## TO DO
Please format the listing lines from the line that contains "The width and" to the line that contains "coordinates (544, 134)." as a JSON list of strings, one string per line, with blank lines omitted.

- - -

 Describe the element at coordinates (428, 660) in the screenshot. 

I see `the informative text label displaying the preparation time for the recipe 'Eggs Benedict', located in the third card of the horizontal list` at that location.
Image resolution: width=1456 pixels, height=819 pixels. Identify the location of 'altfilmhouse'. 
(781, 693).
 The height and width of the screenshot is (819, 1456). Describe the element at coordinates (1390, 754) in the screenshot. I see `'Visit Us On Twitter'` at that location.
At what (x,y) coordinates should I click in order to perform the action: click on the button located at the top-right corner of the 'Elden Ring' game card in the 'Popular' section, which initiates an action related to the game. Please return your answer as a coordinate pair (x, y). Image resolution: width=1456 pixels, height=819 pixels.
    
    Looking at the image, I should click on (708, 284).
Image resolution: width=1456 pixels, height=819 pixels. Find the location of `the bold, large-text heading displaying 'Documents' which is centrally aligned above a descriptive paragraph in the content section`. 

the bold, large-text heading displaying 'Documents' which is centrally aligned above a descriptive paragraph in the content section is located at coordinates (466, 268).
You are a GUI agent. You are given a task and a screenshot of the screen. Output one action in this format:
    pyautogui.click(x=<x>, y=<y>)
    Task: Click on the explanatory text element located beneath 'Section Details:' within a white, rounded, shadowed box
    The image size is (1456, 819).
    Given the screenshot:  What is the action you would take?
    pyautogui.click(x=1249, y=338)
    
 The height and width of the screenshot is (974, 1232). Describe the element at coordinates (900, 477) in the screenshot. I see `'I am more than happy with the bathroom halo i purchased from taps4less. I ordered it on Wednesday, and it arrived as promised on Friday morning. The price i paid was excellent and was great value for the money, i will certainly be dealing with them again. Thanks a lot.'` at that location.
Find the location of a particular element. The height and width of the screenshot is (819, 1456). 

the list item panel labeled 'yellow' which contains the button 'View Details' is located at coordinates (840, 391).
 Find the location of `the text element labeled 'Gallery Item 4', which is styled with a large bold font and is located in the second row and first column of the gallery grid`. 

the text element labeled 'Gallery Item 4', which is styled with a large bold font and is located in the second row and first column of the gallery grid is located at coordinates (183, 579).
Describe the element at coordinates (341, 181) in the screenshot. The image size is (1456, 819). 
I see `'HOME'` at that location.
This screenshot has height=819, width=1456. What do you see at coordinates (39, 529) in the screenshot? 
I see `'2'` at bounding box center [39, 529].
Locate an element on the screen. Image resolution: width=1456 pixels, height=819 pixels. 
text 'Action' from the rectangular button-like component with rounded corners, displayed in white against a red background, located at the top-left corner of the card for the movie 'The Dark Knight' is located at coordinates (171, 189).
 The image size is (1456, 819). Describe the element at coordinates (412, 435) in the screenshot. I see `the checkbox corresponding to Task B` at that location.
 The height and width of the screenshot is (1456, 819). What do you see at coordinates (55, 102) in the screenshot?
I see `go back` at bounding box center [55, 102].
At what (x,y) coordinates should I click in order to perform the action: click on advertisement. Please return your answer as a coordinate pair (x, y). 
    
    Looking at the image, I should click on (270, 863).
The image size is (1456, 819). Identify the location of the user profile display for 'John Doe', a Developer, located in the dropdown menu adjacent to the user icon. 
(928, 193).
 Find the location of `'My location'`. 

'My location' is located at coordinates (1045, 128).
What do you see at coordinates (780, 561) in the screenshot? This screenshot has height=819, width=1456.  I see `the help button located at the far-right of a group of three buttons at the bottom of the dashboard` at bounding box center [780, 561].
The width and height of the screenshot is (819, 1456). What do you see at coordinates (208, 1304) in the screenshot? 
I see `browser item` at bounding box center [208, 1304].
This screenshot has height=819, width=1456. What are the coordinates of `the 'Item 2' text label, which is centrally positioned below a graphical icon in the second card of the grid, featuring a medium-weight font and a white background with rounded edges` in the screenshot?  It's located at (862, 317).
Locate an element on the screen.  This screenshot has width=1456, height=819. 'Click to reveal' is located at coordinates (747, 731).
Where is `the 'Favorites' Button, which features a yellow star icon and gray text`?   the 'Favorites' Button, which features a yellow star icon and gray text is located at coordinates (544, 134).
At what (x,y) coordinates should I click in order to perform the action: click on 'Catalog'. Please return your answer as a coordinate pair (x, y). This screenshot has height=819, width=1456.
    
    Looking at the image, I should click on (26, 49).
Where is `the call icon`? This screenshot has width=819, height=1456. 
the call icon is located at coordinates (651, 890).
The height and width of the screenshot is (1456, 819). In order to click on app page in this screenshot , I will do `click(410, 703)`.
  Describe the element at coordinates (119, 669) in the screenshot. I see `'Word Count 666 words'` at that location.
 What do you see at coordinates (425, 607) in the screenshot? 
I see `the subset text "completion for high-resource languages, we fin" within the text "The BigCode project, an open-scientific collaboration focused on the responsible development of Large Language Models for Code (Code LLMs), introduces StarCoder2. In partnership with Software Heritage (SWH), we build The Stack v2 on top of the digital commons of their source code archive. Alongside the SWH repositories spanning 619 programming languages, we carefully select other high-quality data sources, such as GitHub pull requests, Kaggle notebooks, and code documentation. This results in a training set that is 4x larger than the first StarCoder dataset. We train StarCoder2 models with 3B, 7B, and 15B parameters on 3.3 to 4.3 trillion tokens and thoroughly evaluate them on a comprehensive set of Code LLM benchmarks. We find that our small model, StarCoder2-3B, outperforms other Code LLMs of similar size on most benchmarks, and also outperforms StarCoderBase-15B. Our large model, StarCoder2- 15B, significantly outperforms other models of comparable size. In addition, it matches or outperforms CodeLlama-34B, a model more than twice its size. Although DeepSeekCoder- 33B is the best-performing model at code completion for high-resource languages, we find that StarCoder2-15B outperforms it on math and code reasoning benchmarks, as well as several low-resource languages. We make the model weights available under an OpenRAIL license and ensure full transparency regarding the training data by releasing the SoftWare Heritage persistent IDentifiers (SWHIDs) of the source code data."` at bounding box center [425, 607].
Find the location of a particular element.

- - -

## SOLUTION TO THE EXERCISE
[
  "The width and height of the screenshot is (819, 1456). What do you see at coordinates (208, 1304) in the screenshot? ",
  "I see `browser item` at bounding box center [208, 1304].",
  "This screenshot has height=819, width=1456. What are the coordinates of `the 'Item 2' text label, which is centrally positioned below a graphical icon in the second card of the grid, featuring a medium-weight font and a white background with rounded edges` in the screenshot?  It's located at (862, 317).",
  "Locate an element on the screen.  This screenshot has width=1456, height=819. 'Click to reveal' is located at coordinates (747, 731).",
  "Where is `the 'Favorites' Button, which features a yellow star icon and gray text`?   the 'Favorites' Button, which features a yellow star icon and gray text is located at coordinates (544, 134)."
]